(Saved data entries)
--- --- ---
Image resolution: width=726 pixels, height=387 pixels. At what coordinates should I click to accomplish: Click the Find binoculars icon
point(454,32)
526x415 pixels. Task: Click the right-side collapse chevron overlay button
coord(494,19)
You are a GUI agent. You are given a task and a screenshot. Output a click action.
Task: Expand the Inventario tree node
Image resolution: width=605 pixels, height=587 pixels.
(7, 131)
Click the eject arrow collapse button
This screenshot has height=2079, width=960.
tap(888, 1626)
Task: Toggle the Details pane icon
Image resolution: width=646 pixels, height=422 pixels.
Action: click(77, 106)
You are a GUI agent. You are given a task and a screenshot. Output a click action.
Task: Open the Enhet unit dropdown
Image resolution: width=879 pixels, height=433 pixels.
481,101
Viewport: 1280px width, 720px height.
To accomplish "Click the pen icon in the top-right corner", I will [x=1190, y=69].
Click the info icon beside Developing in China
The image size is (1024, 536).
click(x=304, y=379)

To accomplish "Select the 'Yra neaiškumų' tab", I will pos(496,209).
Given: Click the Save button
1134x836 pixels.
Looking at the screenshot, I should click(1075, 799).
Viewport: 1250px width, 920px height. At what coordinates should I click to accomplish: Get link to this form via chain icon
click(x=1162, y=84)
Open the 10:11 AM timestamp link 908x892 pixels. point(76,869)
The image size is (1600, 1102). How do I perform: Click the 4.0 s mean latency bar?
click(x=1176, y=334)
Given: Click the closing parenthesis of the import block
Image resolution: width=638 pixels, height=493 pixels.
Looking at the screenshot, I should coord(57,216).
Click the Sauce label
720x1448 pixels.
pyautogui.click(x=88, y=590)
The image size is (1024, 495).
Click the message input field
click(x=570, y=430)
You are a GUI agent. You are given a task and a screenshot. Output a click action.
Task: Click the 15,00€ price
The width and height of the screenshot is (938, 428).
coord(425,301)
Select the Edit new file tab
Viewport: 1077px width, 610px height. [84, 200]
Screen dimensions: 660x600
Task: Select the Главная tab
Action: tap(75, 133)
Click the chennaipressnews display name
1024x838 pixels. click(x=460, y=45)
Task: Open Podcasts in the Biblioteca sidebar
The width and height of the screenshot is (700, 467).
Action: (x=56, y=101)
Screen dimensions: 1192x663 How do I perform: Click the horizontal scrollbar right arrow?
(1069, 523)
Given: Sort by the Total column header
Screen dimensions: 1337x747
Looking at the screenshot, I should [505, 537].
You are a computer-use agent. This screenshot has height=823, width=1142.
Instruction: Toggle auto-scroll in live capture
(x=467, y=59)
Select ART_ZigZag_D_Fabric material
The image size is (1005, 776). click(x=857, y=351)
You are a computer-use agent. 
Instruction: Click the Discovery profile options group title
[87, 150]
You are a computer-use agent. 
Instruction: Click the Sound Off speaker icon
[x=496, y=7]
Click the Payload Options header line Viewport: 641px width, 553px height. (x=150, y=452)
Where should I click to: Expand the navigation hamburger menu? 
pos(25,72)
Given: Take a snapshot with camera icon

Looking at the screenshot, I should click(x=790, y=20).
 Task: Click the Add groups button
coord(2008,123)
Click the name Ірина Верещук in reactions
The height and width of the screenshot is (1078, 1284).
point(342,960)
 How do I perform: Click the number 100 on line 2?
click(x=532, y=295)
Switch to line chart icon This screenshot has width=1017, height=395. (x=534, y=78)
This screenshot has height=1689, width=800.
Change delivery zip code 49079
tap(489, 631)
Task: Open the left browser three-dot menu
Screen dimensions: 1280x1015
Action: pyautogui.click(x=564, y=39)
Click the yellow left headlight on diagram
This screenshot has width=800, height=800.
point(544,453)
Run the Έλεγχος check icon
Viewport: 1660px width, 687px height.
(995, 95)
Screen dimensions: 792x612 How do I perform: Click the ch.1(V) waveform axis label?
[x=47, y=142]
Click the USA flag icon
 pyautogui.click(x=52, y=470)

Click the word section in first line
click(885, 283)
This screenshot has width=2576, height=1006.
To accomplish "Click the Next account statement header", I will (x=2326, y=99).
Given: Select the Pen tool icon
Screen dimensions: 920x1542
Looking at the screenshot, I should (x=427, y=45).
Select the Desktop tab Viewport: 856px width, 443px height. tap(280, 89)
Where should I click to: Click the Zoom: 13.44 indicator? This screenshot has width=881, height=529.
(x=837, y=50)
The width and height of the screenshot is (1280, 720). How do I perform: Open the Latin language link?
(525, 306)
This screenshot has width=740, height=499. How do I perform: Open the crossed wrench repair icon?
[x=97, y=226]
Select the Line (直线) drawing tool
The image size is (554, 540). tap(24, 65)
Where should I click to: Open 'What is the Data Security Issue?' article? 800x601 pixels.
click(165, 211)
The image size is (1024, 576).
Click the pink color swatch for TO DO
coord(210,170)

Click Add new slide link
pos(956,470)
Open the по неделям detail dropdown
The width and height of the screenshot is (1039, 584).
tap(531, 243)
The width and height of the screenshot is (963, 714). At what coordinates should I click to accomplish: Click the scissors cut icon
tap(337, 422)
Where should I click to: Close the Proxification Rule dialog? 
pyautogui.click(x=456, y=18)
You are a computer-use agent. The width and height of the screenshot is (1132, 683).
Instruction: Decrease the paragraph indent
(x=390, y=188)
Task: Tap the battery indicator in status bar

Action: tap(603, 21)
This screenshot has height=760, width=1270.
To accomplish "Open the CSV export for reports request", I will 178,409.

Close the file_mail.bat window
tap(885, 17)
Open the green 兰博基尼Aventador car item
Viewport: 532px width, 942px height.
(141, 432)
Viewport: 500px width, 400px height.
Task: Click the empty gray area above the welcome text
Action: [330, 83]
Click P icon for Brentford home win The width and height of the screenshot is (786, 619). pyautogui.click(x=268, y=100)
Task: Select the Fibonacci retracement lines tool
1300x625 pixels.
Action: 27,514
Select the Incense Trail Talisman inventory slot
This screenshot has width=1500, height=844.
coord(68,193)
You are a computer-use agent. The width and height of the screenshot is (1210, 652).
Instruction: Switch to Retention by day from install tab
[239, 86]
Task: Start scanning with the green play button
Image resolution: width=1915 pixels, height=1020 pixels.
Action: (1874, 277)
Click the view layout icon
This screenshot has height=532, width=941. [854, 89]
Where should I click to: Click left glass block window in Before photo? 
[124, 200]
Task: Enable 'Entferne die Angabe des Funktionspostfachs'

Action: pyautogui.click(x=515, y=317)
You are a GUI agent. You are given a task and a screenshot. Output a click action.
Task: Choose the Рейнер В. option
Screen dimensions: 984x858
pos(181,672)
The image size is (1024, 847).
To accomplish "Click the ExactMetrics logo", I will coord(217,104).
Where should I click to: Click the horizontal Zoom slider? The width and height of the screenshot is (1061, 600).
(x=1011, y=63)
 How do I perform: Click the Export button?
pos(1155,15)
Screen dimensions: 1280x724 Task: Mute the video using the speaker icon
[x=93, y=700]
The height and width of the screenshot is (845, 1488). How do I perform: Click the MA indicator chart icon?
--- --- ---
WHAT THE EXERCISE ASKS: With the string "chart" as the key, filter the data above and show the lines that match.

ANSWER FOR THE TASK:
Switch to line chart icon This screenshot has width=1017, height=395. (x=534, y=78)
The height and width of the screenshot is (845, 1488). How do I perform: Click the MA indicator chart icon?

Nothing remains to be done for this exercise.